START Exercise material
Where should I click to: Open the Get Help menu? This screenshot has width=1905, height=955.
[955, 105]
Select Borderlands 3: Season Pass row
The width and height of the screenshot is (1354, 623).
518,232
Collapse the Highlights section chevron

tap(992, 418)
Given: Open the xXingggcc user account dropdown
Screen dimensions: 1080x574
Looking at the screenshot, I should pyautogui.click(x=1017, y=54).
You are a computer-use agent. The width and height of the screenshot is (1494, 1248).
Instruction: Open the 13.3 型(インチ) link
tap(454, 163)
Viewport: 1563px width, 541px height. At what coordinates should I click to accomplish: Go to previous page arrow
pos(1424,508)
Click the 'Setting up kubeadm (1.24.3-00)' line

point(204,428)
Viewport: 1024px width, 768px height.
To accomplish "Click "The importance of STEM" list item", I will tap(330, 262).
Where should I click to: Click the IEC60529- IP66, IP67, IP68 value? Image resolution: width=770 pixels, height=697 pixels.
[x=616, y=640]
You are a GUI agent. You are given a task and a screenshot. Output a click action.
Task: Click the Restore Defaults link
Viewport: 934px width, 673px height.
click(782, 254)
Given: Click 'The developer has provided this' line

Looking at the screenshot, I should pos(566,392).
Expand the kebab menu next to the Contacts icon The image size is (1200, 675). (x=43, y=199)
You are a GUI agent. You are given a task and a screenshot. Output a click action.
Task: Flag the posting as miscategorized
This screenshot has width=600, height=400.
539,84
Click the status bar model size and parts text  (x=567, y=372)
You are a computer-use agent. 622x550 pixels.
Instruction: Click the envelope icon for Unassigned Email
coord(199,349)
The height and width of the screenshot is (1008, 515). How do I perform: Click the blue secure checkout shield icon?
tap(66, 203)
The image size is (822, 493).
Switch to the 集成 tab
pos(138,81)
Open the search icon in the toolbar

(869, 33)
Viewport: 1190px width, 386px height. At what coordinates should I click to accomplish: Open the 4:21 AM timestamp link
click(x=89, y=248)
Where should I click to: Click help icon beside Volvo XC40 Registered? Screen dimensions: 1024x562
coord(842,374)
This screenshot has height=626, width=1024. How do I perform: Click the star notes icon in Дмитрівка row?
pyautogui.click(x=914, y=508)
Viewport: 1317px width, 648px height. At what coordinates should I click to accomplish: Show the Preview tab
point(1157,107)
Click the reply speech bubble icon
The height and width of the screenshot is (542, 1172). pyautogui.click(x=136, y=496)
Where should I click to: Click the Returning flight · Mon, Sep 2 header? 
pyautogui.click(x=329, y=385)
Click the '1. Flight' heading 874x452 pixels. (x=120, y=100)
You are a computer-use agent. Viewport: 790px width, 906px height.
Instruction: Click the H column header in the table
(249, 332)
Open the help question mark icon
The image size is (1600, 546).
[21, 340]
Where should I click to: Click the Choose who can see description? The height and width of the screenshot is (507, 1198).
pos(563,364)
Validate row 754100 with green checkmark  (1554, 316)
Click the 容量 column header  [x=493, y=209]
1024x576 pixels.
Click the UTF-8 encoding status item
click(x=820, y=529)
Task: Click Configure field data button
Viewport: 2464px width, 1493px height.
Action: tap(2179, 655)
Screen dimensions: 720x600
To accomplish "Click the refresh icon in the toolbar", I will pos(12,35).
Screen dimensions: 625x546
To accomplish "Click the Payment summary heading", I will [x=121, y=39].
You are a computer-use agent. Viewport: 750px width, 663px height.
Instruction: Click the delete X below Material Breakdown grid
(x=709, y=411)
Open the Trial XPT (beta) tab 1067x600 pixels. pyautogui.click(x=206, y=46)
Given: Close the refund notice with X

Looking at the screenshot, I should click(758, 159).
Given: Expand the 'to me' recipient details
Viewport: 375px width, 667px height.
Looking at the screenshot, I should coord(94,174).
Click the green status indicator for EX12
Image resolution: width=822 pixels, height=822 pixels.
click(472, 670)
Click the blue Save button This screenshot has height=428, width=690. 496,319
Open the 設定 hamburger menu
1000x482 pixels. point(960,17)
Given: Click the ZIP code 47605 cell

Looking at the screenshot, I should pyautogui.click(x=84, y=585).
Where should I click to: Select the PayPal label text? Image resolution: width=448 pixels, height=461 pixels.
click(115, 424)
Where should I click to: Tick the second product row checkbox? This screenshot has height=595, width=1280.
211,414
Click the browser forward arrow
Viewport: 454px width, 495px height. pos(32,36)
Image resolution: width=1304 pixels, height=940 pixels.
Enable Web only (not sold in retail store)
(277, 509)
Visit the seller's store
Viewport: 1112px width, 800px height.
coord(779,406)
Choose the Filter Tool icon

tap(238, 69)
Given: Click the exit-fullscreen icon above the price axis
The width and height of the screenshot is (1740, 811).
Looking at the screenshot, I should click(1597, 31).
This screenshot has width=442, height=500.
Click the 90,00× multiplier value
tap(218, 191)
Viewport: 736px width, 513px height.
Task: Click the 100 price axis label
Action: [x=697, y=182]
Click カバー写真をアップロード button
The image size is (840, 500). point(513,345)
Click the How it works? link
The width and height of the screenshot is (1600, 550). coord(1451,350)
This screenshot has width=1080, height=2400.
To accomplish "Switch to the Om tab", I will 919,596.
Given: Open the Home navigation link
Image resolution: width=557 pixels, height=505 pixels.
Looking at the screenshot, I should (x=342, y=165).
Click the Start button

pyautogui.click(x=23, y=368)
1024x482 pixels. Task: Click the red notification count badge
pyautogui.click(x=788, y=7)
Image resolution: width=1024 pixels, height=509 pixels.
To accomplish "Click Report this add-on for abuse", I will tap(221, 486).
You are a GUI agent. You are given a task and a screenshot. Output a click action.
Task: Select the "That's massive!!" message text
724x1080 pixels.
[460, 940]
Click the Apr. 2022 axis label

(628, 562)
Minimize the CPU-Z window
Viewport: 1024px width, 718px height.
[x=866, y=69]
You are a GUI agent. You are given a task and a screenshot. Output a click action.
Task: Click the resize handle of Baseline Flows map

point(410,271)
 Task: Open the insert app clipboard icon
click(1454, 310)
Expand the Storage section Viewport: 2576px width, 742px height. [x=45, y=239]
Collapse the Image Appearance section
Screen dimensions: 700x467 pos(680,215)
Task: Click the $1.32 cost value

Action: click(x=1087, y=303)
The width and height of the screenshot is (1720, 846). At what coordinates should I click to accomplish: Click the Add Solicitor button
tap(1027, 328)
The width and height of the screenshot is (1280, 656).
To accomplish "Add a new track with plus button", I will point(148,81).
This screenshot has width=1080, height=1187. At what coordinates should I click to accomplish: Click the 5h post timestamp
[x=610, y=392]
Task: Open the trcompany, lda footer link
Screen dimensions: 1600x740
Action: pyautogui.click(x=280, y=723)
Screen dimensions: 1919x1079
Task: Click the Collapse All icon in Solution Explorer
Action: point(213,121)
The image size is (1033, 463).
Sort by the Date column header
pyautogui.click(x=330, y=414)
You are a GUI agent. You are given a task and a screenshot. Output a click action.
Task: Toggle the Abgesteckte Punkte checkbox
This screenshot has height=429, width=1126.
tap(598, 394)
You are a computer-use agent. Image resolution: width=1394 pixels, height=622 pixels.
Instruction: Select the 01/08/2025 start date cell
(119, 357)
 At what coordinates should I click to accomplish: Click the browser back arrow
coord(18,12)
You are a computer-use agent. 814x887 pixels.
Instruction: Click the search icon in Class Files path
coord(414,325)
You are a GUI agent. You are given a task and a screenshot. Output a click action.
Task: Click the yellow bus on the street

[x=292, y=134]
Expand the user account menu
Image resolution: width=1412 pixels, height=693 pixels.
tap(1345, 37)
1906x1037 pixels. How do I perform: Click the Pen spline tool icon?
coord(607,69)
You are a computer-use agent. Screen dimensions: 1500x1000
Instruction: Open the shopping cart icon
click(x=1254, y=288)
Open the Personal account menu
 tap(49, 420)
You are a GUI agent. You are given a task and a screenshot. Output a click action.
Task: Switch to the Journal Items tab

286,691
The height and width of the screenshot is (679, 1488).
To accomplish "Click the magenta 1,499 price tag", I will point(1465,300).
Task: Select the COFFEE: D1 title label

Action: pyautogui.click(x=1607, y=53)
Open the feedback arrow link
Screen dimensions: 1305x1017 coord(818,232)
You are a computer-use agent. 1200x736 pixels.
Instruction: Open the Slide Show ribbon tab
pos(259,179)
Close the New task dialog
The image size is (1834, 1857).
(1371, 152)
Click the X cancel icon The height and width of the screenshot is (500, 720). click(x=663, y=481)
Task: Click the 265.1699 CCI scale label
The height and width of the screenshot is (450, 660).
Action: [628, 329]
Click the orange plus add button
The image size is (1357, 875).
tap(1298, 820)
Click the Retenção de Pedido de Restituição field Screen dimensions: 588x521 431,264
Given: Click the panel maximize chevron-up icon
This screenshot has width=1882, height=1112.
END Exercise material
# What you have to do
Considering each line of the material above, count those with the word "will" and give only the number.

# Reply to the exercise
7